By Grace Chaile Lesoesta

FIRST Lady Esther Lungu has been appointed the Special Olympics 50th anniversary ambassador for the African region to champion the inclusion of people with intellectual disabilities in sport.

During the unveiling ceremony of the First Lady as ambassador at a Special Olympics leadership academy at Olympic Youth Development Centre in Lusaka yesterday, Lungu called on leaders to use God-given capabilities to ensure that no person with intellectual ability was left behind.

She advised the Special Olympics leaders to remember that leadership was servanthood and should strive to make a difference in society where the intellectually disabled are side-lined.

“I am humbled to serve as a liberating champion of those in Africa with intellectual disabilities. In most parts of the world including Africa, persons with disabilities still battle for inclusion in mainstream development,” Lungu said.

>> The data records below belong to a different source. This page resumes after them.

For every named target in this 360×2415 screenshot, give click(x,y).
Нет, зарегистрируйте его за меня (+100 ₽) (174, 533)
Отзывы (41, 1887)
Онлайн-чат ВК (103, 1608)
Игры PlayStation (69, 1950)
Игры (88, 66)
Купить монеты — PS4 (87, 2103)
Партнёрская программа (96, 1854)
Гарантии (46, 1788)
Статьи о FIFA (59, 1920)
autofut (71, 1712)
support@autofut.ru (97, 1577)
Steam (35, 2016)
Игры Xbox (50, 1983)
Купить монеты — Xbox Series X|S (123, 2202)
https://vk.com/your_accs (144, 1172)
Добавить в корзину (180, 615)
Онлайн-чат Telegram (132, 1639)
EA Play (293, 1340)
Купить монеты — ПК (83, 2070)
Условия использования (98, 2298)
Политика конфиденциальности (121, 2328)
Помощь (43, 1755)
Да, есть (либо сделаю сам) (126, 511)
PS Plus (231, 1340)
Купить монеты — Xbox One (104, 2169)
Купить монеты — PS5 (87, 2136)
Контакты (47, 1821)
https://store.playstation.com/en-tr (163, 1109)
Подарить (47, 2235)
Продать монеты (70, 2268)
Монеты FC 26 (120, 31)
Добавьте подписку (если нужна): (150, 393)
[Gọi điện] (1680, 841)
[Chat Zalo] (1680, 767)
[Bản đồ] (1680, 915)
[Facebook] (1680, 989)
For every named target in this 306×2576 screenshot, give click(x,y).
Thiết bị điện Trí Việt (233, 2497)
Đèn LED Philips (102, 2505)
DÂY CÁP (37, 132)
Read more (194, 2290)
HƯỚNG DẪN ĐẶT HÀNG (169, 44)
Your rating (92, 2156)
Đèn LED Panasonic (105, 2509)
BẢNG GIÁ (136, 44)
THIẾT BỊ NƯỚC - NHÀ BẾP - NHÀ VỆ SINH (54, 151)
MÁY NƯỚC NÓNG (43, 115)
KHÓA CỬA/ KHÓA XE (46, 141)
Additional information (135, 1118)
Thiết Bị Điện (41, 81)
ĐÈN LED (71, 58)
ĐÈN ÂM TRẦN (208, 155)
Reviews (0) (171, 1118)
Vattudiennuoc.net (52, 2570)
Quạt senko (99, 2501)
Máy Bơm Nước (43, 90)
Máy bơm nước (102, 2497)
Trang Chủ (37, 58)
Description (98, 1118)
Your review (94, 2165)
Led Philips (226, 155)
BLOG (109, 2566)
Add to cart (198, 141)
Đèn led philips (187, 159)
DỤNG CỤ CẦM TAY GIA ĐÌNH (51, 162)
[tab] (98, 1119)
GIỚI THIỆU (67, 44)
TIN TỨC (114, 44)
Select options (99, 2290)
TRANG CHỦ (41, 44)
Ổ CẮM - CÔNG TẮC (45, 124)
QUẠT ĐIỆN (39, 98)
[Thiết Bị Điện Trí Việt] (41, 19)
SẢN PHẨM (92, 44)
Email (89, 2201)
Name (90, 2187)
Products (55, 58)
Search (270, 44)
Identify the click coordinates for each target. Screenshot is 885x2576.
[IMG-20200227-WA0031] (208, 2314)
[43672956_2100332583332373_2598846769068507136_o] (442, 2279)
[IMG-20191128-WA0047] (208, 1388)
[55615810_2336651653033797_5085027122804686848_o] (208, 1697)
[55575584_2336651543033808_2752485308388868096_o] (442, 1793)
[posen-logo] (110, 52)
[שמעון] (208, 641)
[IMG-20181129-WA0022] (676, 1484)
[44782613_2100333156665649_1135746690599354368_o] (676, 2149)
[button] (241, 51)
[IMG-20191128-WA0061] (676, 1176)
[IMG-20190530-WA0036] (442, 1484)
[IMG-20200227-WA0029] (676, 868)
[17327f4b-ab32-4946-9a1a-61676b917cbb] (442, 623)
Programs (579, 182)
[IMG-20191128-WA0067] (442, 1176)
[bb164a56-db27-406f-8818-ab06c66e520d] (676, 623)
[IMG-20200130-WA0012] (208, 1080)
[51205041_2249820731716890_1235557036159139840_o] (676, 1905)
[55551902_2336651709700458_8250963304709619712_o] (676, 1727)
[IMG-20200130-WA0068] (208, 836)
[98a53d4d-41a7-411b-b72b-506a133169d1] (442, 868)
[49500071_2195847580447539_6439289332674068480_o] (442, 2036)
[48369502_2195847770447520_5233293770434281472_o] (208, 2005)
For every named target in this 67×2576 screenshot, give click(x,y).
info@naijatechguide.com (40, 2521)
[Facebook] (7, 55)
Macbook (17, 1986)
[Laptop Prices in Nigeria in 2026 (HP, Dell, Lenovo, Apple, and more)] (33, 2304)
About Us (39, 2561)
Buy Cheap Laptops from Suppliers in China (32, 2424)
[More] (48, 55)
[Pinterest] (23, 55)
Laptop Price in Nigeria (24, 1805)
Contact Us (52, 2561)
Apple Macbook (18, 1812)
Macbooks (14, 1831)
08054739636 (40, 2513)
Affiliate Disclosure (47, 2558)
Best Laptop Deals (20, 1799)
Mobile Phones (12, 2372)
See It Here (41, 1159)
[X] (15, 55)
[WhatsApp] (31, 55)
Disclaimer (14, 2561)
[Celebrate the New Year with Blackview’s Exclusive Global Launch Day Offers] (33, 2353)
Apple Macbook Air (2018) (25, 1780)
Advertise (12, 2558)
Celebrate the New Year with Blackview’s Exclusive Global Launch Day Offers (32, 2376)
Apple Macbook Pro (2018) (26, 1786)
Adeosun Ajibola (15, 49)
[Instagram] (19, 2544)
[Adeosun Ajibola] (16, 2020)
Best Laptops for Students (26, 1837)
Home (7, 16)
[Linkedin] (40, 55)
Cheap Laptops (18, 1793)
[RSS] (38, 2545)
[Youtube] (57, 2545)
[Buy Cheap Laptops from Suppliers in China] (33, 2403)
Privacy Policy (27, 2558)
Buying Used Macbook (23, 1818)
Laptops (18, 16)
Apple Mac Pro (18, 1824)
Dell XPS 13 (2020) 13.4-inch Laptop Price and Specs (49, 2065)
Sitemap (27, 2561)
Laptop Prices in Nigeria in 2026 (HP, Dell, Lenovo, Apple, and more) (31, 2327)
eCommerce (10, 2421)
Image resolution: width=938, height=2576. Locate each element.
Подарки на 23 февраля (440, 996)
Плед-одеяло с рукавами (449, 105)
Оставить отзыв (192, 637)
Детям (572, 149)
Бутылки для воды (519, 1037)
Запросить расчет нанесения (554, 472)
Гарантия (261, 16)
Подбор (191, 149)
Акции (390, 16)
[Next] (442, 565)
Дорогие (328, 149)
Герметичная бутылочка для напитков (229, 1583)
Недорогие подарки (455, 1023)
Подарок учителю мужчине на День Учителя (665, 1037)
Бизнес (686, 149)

She was saddened that the intellectual disabled are hidden from society by their own family members.

“They have suffered the worst forms of abuse and discrimination, mostly unseen and in some cases, their own families hide them away because they are ashamed. They deserve to be treated with respect and have an opportunity to be included,” Lungu said.

She encouraged the Special Olympics athletes not to allow criticism to discourage them but follow their vision.

Meanwhile, Special Olympics African region president and managing director Charles Nyambe said the appointment of the first lady was activated from her passion for persons with disabilities.

Nyambe said the committee was confident Lungu will help in championing for inclusion of persons with special needs through sport.

“She has shown so much passion for the disabled and we are glad to unveil her as our ambassador,” Nyambe said.

The Special Olympics celebrations to mark 50 years since it was created by Eunice Kennedy Shriver will start in January 2018.